◆ Exercices à réaliser ◆
1: Répondez à ces questions sur le texte sur la privation :
(a) Quel son résonnait dans les cœurs au temps où « nous étions libres » ?
(b) Par quels mots le texte décrit-il la façon dont « nous avançons » aujourd'hui ?
(c) Selon la fin du texte, que « nous reste »-t-il ?
2: Reprenez le texte sur la privation après sa dernière phrase et poursuivez-le.

◆ Extrait de texte ◆
□ □ □ □ □

PRIVATION
Mon ami, mon frère je ne peux plus voir ton visage, je suis privé de toi, d’une partie de toi.
Je songe au temps où nous étions libres, le temps où le son des maillets résonnait régulièrement dans nos cœurs. Assis au midi je ne sens pas la chaleur de ton visage trop froid, trop terne. Quand je scrutais ton visage, je voyais des contours de vie, des images de ta vie secrète, un simple battement de cil, le sourire d’une ride, l’émotion.
Aujourd’hui nous avançons masqués solitaires, repliés, désincarnés.
Je songe à toutes les femmes dont on enferme les visages, elles sont paraît-il des prisonnières consentantes ? Je ne sais pas, je ne vois pas leurs sourires.
Il nous reste le regard, l’œil du cœur qui scrute, qui essaye de percer, de transpercer le masque. Le regard intense, le regard de la compassion.

□ □ □ □ □

◆ Jeu de données ◆
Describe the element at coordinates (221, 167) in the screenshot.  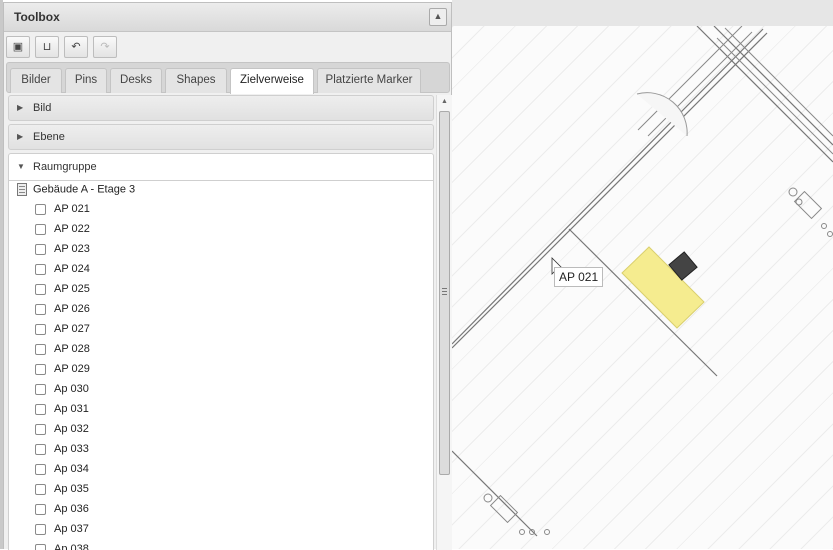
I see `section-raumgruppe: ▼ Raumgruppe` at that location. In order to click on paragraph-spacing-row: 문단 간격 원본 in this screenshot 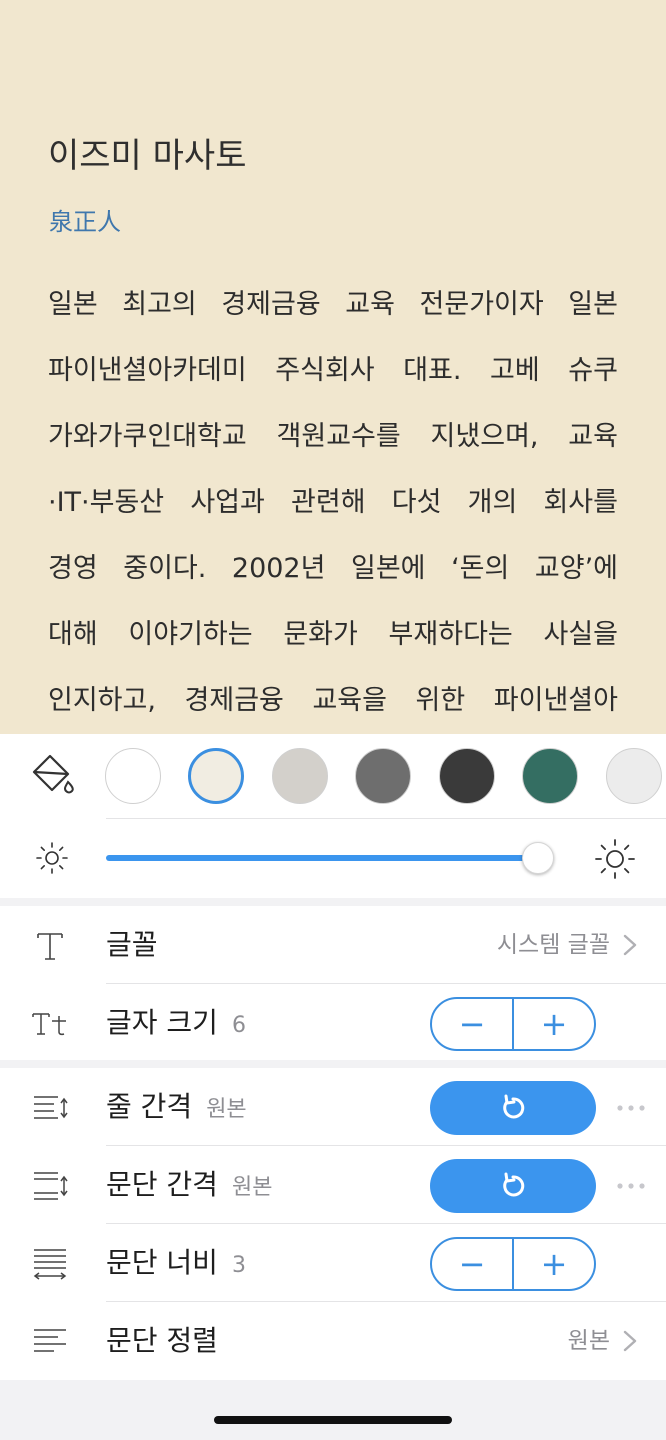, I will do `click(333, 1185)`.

□ □ □ □ □

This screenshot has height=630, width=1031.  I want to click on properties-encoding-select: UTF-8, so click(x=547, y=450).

□ □ □ □ □

◆ Réponses par exercice ◆
1:
(a) Le son des maillets, qui résonnait régulièrement.
(b) Masqués, solitaires, repliés, désincarnés.
(c) Le regard, l'œil du cœur qui scrute et essaye de percer, de transpercer le masque.

2:
Je songe aux aveugles privés des visages, il leur reste la voix pour traduire les émotions. Avez-vous remarqué comme on écoute mieux, plus intensément les yeux clos, l’on voit presque mieux, plus grand. Un poète aveugle a dit :
« De ma vie je n’ai jamais connu plus beau visage que sa voix. »
La voix est donc aussi un visage. Les intonations de la voix, sont comme des sourires ou des pleurs.
Avez-vous aussi remarqué l’intensité du silence, qui précède la prise de parole. Le silence qui se fait dans la loge quand la vénérable ou le vénérable dit vous avez la parole ma sœur ou mon frère. Le silence ressemble à une infinie précaution, pour accueillir la parole unique, intime, personnelle, vraie celle qui vient de l’intérieur. Elle se termine par j’ai dit, elle respecte, elle ne s’impose pas. Elle est le reflet de notre être, elle est la parole donnée, offerte, sans masque.
Jean-François Guerry.
Pour compléter cette réflexion, une note d’espérance de Stéphane Barsacq extrait de son livre Météores Éditions Corlevour.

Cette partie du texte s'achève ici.